Bridgess se dirigea vers la bibliothèque du palais pour y trouver un livre qui lui serait utile pour son enseignement. Les nouveaux élèves d'Émeraude progressaient très vite et le programme de base ne suffirait bientôt plus à leur soif d'apprendre. Sa nouvelle vocation de professeur plaisait bien à Bridgess, elle aimait les enfants et avait l'impression d'y être utile. Mais, même si elle était heureuse que la guerre soit finie et que tous les habitants du continent soient maintenant en sécurité, il lui arrivait de regretter sa vie de soldat. Plus que l'ivresse des combats, c'était surtout la camaraderie avec ses frères et soeurs d'armes qui lui manquaient. Autrefois si proches d'elle, ses anciens compagnons étaient aujourd'hui dispersés à travers le continent et leur communication mentale s'était beaucoup affaiblie.

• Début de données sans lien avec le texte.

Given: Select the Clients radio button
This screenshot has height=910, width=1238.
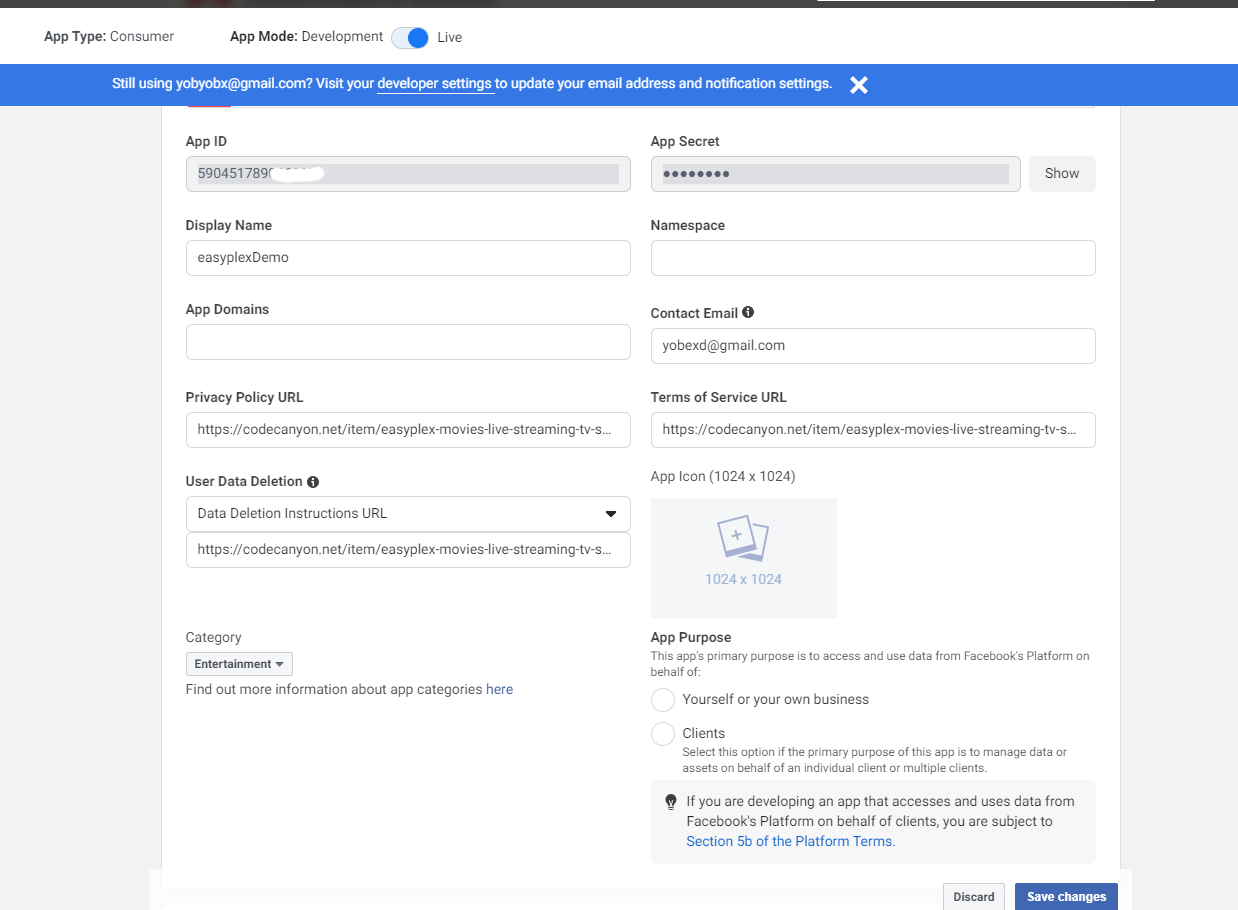Looking at the screenshot, I should point(663,734).
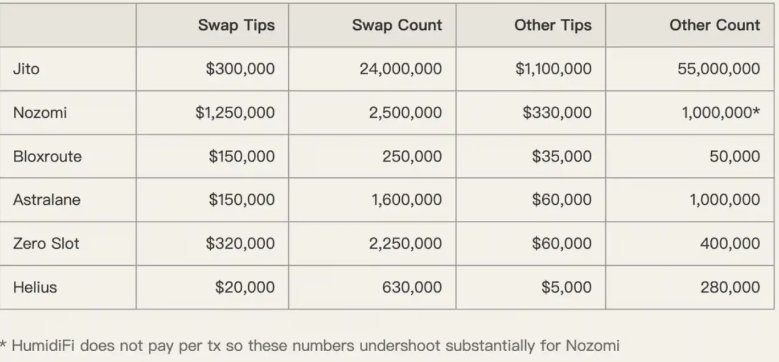Click Helius's 630,000 swap count cell

(412, 288)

Bridgess soupira. Elle s'était battue toute sa vie pour la paix mais un sentiment de nostalgie l'habitait quand elle songeait à l'existence d'aventure qu'elle avait menée. C'était sûrement la bibliothèque qui lui faisait cet effet, l'endroit était encore plein de l'énergie de son ancien mari, qui lui manquait encore terriblement. Santo, en plus d'être son âme soeur, était doux, attentionné, romantique et l'aimait depuis toujours. Mais Bridgess n'avait jamais réussi à éprouver pour lui la même passion et la même dévotion qu'à Wellan. Depuis la mort de celui-ci, elle avait comme l'impression de vivre dans un rêve. Rien avait autant de couleur, de joie et de vie qu'avant.
En fermant les yeux, Bridgess se remémora tous les moments passés avec Wellan dans la bibliothèque. Les heures à le regarder étudier un traité d'histoire ou de géographie en retenant son souffle pour ne pas le déconcentrer. Il avait l'habitude de s'asseoir devant un bureau, juste derrière le rayon où elle se trouvait. L'endroit pulsait encore de l'énergie de Wellan. Lentement, Bridgess s'y rendit.
Wellan, le fils de Kira, se tenait à la place qu'occupait son mari jadis. Bien qu'ils aient le même prénom, les des hommes étaient assez différents physiquement. Pourtant, certaines habitudes de ce garçon ressemblaient de façon étrange à celles du défunt Grand chef des chevaliers. De plus, il lisait un livre en elfique ancien, un savoir que Wellan seul avait au royaume d'Émeraude. Bousculée par les souvenirs et assaillie d'un doute soudain, Bridgess éleva la voix
-Wellan, es-tu l'homme que j'ai épousé jadis? demanda-t-elle.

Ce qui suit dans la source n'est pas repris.